仕掛花火
今年も、後1ヶ月で豊田おいでんまつりがやってきます。
「おいでん祭り」の花火大会に当社が仕掛花火を協賛するようになって、今年で15回を数えます。
昭和53年の夏でした。
おいでん祭りの前進、「豊田まつり」に花火が打ち上げられることを知りました。
当時の自分は、その年の1月に大きな負債を抱えて仕事に行き詰まり、再建と言うより生きるのに必死の状態でした。
朝、7時から、夜は11時頃まで毎日16時間労働で頑張っていました。
結果、その状態を約3年、1、000日続けました。
朝、1時間くらい展示車の洗車・8時頃から役所へ住民票などを取りに・9時に車の登録で、高岡の陸運支局へ・そして、10時に店を開ける。
夜は、店の裏で車の整備、その頃はすべて一人でまわしていました。
数万円の安い車ばかりでしたが、月に、10〜13台販売していました。
そんなんで、私は、家族と別々の生活をしていました。
緑区の自宅では、妻が9歳の長男・6歳の長女・3歳の次女の生活費からすべてをまかなっておりました。
当時35歳だった妻は、朝4時から牛乳配達・5時過ぎから新聞配達・一度家へ帰って子供たちを学校へ送り出し・スーパーでレジーのパート・スーパーを終えて・夕刊配達・・・
勿論、よそ様のように、おいしい夕食を囲んでのだんらんなんて、あろう筈もありませんでした。
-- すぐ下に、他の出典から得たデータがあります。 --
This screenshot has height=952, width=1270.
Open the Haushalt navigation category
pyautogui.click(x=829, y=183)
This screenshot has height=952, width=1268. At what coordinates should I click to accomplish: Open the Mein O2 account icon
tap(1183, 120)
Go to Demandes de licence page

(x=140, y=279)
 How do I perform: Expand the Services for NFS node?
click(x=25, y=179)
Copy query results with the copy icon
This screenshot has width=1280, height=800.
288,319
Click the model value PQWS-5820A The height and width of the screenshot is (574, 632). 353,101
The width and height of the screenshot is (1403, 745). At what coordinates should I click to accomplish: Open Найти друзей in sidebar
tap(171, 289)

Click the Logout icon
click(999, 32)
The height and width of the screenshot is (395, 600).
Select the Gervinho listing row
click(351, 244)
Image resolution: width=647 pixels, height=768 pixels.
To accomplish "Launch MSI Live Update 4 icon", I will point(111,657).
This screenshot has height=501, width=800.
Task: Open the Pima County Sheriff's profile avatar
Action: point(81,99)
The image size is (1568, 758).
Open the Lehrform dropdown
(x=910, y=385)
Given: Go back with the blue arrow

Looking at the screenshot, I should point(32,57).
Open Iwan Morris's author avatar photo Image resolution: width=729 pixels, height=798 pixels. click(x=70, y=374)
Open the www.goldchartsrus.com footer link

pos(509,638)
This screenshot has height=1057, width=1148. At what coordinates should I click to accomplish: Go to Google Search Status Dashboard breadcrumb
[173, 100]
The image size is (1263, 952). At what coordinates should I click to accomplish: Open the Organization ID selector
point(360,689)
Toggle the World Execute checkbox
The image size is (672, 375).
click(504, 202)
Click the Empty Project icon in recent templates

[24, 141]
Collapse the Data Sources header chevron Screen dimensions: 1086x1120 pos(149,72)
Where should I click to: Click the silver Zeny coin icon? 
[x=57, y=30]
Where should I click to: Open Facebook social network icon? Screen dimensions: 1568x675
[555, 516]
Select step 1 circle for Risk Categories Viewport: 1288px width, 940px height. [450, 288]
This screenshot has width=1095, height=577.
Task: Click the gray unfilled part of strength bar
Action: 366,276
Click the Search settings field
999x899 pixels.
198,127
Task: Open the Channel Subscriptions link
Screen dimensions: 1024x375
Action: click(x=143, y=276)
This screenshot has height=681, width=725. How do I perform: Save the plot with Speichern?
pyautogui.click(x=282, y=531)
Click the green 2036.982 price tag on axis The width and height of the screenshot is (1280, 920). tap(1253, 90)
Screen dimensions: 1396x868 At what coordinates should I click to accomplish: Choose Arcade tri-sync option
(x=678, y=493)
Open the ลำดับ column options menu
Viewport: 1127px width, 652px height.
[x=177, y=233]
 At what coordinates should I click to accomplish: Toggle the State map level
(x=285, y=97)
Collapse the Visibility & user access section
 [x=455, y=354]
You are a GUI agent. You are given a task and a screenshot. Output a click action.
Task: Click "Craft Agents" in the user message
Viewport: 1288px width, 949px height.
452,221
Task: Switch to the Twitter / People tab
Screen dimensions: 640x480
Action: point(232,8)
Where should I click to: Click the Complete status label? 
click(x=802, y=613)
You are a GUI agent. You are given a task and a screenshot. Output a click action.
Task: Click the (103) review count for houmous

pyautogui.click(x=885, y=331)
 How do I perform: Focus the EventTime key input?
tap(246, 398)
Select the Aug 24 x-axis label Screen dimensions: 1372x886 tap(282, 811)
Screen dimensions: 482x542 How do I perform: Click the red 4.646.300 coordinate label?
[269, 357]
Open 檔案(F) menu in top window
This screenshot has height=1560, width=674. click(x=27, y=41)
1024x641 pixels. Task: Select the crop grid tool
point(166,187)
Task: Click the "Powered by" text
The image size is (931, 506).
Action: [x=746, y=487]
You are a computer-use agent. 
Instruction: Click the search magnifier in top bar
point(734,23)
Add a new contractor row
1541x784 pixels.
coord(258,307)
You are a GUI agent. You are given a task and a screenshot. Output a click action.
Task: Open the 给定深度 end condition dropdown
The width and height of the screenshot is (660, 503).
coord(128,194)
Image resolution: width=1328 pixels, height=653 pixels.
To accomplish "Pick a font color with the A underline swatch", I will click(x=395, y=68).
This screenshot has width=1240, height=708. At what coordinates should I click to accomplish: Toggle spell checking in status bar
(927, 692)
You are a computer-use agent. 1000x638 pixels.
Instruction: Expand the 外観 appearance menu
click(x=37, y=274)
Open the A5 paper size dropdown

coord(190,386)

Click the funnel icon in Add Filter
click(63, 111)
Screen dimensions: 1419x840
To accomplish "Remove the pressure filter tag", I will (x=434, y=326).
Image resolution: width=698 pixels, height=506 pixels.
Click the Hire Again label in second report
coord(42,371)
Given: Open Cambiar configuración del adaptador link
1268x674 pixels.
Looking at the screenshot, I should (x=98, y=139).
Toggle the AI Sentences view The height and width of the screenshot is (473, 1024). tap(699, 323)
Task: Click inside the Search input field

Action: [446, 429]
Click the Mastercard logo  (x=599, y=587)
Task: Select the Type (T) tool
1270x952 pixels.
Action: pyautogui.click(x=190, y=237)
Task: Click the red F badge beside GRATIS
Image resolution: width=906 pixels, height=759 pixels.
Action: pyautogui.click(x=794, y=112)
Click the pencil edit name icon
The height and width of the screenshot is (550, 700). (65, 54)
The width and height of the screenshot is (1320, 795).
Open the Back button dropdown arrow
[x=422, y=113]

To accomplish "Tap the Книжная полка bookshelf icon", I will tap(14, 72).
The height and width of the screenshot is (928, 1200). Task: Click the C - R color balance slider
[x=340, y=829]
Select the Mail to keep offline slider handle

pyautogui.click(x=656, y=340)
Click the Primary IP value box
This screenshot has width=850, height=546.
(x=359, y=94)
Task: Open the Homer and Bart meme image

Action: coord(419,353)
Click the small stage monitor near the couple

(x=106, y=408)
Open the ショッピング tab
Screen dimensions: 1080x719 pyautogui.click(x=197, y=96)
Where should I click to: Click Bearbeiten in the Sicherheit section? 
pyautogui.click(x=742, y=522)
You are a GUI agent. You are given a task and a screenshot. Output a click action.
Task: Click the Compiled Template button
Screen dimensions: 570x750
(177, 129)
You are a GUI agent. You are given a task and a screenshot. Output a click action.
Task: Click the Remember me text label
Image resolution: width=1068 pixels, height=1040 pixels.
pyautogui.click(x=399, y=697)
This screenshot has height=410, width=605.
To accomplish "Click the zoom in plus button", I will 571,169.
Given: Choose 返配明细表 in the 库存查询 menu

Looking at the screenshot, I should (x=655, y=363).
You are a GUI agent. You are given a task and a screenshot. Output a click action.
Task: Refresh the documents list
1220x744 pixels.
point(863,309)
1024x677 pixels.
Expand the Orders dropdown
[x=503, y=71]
夏休に家族揃ってレジャーなんて・・・夢にも描けない状況でした。
そんな時の、豊田祭りの花火大会でした。
子供に何もしてやれない自分として、「せめて花火を見せてやろう」と思いました。
その夜だけは、仕事を切り上げ、長男と花火見物に出かけました。
長男一人だったのは、全員が豊田へ来る”電車賃”が出せなかったのでした。
その当時の花火には、一玉、一玉提供者の社名、氏名がアナウンスされていました。
○X会社提供、○号玉・・・ヒュルヒュルーードーン・・・・・・・・・
矢作の堤防上の人込みの中で、一玉、一玉見上げておりました。
そのうちに、今でも脳裏から離れない、社名のアナウンスがありました。
「○○モータース提供・・・○号玉・・・ヒュル、ヒュルーードーン」
その花火を仰いだまま、歯を食いしばりました。悔し涙がほおを伝いました。
「ク・ク・・クッソウ!」
「見ておれ!!俺だって、いつかはきっと、花火を打ち上げたる!俺のは、仕掛花火だ”」
その後、祭りの呼び名が「おいでんまつり」に変りましたが、ルートの仕掛花火が、提供できたのは、その悔しい思いの昭和53年からから15年後の平成5年のことでした。
あれから、毎年欠かさず提供しつづけ今年で15回目となります。
今日、豊田煙火の青山社長と今年の仕掛花火について打ち合わせをしました。
今年も7月29日に、私の思いと、グループの夢を込めて、ユーズネットの仕掛花火に点火されます。